Myosin phosphatase (MP) holoenzyme is a protein phosphatase-1 (PP1) type Ser/Thr specific enzyme that consists of a PP1 catalytic (PP1c) and a myosin phosphatase target subunit-1 (MYPT1). MYPT1 is an ubiquitously expressed isoform and it targets PP1c to its substrates. We identified the protein arginine methyltransferase 5 (PRMT5) enzyme of the methylosome complex as a MYPT1-binding protein uncovering the nuclear MYPT1-interactome of hepatocellular carcinoma cells.

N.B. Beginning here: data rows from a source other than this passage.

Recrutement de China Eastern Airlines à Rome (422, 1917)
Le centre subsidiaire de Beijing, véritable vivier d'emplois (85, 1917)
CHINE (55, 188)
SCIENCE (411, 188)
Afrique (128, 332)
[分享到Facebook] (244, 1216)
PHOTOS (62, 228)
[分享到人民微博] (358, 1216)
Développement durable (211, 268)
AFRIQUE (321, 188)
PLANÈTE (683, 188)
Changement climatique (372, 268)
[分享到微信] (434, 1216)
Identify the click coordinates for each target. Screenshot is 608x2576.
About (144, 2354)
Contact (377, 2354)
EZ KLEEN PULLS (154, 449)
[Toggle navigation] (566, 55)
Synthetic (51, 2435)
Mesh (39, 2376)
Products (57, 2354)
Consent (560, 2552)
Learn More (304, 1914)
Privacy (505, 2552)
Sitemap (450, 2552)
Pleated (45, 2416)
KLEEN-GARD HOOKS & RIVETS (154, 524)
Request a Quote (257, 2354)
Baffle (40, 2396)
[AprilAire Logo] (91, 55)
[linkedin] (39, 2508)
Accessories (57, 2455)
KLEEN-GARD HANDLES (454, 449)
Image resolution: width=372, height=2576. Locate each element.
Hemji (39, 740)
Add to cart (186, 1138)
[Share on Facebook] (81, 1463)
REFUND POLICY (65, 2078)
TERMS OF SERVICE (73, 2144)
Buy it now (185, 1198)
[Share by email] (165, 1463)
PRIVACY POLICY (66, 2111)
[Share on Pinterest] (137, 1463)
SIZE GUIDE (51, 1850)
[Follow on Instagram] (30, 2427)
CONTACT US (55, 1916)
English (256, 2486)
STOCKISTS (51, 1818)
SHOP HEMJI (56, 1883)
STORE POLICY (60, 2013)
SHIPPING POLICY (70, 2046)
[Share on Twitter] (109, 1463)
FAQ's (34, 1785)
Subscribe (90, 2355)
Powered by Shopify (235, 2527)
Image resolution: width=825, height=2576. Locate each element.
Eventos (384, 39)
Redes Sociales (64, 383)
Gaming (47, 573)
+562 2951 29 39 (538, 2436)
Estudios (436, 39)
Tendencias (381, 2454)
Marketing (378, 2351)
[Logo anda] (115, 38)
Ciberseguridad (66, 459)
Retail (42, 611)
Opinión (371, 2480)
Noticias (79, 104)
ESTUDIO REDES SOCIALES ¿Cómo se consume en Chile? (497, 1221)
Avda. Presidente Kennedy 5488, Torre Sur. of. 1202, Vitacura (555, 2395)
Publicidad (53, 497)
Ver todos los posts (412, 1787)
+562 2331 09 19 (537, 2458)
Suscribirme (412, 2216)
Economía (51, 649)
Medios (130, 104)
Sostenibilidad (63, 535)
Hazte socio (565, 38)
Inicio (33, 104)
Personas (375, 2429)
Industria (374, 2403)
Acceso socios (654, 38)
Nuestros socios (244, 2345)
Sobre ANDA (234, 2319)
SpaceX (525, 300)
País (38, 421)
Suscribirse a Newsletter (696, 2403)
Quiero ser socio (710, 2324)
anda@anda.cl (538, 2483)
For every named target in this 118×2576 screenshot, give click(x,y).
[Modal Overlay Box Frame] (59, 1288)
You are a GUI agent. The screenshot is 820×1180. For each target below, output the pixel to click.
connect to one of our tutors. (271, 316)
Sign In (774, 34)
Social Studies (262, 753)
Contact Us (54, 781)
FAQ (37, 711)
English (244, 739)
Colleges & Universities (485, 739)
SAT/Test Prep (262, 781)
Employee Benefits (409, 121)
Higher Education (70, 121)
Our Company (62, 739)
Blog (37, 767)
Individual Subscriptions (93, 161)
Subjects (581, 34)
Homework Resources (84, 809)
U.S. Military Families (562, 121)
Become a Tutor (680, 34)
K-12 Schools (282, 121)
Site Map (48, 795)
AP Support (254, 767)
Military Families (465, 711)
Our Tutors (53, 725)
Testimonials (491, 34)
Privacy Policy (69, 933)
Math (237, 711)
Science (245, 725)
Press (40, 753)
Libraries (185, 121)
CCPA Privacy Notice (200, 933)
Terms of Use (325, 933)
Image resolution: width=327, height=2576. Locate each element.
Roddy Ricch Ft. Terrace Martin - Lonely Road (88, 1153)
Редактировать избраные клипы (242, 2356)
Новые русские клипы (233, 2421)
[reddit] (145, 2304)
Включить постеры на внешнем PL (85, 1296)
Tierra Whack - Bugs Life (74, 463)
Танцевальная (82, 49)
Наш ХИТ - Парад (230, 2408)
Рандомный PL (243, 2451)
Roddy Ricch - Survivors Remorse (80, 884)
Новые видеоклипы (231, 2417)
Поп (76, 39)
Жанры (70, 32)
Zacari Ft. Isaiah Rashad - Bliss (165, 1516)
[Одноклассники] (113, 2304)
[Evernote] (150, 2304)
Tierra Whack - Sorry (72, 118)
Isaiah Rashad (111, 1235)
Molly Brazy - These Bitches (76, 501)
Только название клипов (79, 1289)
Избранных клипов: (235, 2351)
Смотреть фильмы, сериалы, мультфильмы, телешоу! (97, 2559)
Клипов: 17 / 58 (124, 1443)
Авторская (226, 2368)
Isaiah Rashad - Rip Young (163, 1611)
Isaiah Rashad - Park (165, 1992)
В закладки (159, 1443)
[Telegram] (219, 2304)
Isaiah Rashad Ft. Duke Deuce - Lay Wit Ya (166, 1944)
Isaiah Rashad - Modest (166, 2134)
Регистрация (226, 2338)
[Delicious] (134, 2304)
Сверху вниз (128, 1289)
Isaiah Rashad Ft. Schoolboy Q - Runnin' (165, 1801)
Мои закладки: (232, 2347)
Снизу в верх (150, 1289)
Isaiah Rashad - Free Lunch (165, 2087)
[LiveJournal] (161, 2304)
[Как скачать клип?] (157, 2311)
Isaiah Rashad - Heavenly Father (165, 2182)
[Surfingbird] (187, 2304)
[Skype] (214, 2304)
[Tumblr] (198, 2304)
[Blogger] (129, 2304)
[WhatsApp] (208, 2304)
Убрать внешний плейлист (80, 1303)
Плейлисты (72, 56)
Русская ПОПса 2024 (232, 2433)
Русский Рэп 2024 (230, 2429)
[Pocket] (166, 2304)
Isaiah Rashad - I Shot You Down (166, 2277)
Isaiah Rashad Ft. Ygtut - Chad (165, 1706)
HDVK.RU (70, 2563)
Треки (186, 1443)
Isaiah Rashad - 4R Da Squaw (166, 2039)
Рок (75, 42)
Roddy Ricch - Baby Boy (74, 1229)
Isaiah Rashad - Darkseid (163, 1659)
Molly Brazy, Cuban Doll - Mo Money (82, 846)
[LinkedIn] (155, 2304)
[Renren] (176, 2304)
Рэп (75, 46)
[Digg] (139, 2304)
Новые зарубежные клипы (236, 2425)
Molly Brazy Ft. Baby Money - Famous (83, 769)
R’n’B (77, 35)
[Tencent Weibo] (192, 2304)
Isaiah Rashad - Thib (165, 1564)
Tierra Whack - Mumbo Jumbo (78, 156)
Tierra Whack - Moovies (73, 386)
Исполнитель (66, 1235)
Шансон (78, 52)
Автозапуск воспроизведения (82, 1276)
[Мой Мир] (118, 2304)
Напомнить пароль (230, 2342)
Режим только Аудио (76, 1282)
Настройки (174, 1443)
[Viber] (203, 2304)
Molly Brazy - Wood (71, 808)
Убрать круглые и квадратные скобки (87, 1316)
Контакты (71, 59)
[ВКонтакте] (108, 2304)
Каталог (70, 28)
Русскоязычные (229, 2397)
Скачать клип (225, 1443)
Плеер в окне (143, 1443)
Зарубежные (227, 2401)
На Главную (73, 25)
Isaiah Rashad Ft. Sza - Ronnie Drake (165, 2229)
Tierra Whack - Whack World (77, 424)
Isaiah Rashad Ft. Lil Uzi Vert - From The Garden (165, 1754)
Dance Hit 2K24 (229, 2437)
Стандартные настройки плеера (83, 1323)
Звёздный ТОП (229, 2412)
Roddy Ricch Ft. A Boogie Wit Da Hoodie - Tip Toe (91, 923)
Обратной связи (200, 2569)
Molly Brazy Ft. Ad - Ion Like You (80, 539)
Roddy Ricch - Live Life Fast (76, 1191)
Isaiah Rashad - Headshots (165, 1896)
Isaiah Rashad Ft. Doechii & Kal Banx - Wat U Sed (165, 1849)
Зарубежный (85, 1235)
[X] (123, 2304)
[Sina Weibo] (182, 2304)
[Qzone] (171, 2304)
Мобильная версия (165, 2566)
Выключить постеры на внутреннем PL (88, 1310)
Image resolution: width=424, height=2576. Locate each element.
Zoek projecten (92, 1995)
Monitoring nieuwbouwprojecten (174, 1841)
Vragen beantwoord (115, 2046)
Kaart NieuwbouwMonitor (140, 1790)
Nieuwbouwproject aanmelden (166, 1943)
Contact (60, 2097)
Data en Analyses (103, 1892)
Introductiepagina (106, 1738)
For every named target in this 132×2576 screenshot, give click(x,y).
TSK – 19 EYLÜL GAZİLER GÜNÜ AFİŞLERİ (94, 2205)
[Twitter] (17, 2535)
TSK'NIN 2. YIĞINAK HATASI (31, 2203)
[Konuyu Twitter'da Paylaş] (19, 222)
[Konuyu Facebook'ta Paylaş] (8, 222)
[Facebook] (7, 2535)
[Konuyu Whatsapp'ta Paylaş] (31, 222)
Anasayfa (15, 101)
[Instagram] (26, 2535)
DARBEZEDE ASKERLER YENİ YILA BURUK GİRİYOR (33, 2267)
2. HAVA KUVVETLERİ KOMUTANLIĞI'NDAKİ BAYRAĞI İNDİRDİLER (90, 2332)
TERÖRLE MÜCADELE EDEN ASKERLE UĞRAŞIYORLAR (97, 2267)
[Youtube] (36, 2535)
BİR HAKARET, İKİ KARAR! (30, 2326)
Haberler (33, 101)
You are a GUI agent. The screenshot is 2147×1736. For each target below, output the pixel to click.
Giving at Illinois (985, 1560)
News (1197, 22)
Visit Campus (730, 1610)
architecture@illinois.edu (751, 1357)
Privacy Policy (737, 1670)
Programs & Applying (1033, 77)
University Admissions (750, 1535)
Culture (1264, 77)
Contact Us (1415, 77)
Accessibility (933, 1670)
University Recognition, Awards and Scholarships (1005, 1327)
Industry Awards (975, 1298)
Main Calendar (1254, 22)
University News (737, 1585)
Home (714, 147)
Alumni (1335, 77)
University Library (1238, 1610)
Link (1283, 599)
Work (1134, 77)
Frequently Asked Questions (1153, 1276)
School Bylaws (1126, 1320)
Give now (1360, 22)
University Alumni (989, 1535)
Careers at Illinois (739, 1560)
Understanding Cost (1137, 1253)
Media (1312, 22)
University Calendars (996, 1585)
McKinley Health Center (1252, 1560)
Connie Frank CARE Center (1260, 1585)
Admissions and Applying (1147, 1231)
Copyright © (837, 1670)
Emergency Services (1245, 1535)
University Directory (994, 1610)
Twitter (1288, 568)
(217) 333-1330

It is shown that PRMT5 is regulated by phosphorylation at Thr80 by RhoA-associated protein kinase and MP. Silencing of MYPT1 increased the level of the PRMT5-specific symmetric dimethylation on arginine residues of histone 2 A/4, a repressing gene expression mark, and it resulted in a global change in the expression of genes affecting cellular processes like growth, proliferation and cell death, also affecting the expression of the retinoblastoma protein and c-Myc. The phosphorylation of the MP inhibitory MYPT1 and the regulatory PRMT5 residues as well as the symmetric dimethylation of H2A/4 were elevated in human hepatocellular carcinoma and in other types of cancers. These changes correlated positively with the grade and state of the tumors. Our results suggest the tumor suppressor role of MP via inhibition of PRMT5 thereby regulating gene expression through histone arginine dimethylation.